This was published 6 months ago
French government in crisis after vote to oust PM
London: An outcry over an “austerity” budget has thrown the French government into crisis after the national assembly voted the prime minister out of office with no obvious successor and no coalition with a clear majority to restore stability.
French President Emmanuel Macron will be forced to appoint a new prime minister within days to counter demands for his resignation and national elections, as parties on the left and right manoeuvre to replace him.
The national assembly has dismissed five prime ministers in two years and appears unlikely to agree on Macron’s next choice, signalling more upheaval before the presidential election due in April 2027.
The far-right National Rally, led by Marine Le Pen, has a strong position in the polls despite her conviction for embezzlement and five-year eligibility ban this year – a ruling she is seeking to overturn in court so she can run for president.
Macron’s ally, Prime Minister François Bayrou, insisted he was right to unveil laws to scrap two public holidays to help balance the budget, as part of an unpopular plan to cut €44 billion ($78 billion) in costs over three years.
“You have the power to bring down the government, but you do not have the power to erase reality,” Bayrou told the National Assembly before a confidence vote in his position.
“Reality will remain relentless: expenses will continue to rise, and the burden of debt, already unbearable, will grow heavier and more costly.”
With left and right against him, Bayrou called for the vote of confidence but lost by 364 to 194 on Monday afternoon in Paris, about 2am on Tuesday AEST.
“We regret that we cannot trust you,” Socialist Party lawmaker Boris Vallaud told Bayrou.
Another left-wing member of the assembly, Mathilde Panot of France Unbowed, sought to intensify pressure on Macron even though he has refused to resign.

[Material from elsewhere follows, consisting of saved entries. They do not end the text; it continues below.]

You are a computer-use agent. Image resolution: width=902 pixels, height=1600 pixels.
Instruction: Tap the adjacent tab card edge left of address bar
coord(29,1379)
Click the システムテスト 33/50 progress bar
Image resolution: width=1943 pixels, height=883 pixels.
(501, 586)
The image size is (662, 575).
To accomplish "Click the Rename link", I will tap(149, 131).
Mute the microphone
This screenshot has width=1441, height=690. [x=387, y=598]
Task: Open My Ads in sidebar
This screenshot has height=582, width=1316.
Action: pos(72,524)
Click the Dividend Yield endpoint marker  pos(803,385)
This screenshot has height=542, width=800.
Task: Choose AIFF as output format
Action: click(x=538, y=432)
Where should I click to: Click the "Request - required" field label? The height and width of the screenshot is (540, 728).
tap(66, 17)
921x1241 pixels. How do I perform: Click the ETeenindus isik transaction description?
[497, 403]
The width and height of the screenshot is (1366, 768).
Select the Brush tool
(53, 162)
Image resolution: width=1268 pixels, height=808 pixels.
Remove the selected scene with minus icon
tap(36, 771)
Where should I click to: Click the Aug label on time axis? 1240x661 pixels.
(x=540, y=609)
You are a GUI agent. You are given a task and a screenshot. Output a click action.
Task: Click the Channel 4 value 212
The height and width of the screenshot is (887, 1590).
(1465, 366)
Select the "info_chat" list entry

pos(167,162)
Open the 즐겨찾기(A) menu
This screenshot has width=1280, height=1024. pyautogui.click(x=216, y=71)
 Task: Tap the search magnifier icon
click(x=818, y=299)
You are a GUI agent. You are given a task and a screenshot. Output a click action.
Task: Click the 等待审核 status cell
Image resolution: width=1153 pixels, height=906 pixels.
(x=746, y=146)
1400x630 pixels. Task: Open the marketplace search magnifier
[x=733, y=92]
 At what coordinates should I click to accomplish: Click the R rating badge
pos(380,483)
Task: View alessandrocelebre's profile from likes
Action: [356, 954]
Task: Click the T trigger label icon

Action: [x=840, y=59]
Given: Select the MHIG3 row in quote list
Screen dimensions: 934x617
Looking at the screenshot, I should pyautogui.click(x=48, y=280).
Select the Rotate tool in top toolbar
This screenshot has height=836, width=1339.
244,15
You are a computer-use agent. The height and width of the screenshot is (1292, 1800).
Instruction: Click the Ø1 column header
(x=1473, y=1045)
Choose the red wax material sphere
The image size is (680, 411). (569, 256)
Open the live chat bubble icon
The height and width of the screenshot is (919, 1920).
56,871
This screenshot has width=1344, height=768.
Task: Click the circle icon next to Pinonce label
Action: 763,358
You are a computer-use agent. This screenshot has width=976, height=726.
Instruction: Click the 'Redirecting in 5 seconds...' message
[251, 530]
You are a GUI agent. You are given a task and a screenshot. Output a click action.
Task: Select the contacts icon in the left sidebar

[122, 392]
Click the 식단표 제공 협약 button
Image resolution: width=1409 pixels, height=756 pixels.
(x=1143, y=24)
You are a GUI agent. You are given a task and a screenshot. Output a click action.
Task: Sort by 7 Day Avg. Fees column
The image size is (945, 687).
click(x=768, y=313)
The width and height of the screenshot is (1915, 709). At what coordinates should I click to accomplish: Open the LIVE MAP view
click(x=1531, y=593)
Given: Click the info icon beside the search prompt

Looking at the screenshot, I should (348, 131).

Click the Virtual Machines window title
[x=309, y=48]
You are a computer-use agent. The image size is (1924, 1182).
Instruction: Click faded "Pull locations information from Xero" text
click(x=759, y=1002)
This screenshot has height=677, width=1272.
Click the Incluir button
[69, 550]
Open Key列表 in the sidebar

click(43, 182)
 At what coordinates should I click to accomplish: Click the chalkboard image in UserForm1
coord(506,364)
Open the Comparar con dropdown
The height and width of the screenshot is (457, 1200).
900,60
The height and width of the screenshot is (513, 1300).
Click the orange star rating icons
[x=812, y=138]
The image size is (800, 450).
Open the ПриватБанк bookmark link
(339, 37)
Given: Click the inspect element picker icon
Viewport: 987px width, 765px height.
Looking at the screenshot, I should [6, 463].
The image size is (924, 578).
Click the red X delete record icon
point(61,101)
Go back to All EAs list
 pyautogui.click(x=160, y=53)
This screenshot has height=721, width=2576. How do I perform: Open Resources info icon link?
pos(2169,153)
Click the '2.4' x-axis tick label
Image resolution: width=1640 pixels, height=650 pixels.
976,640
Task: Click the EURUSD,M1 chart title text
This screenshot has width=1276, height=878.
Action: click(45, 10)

“The president doesn’t want to change his policy. So we’ll have to change president,” she said.
The French economy has slowed over the past four years, and government spending has increased, putting federal debt on track to reach nearly 120 per cent of GDP next year, according to the OECD.
This puts France close to the United States but behind Japan, where debt was 228 per cent of GDP, and Greece at 180 per cent, in the most recent OECD figures. The same table estimated Australian government debt was 55 per cent of GDP.
Despite the turmoil of recent weeks and the slow-motion plans to remove Bayrou, the major French share market index, the CAC 40, rose slightly on Monday. It has fallen about 6 per cent since February.
Bayrou wanted to cut the country’s budget deficit from 5.8 per cent of GDP last year to 4.6 per cent next year, in the hope of steadily reducing the figure to 3 per cent by 2029.
This required a combination of spending cuts and lower growth in welfare payments, as well as the highly controversial move to cancel two public holidays to lift productivity.
His removal is another sign that Macron has failed to break the impasse in parliament after his risky move last year to call a parliamentary election in the hope of halting the rise of Le Pen and her party.
The National Rally and its allied parties hold 138 seats in the National Assembly, making them the largest bloc, while the Ensemble coalition, loyal to Macron, has only 91 seats. France Unbowed holds 71 seats and the Socialists hold 66, while the Greens have 38.
With no single party dominating the assembly, Macron appears likely to face similar challenges to his next prime minister.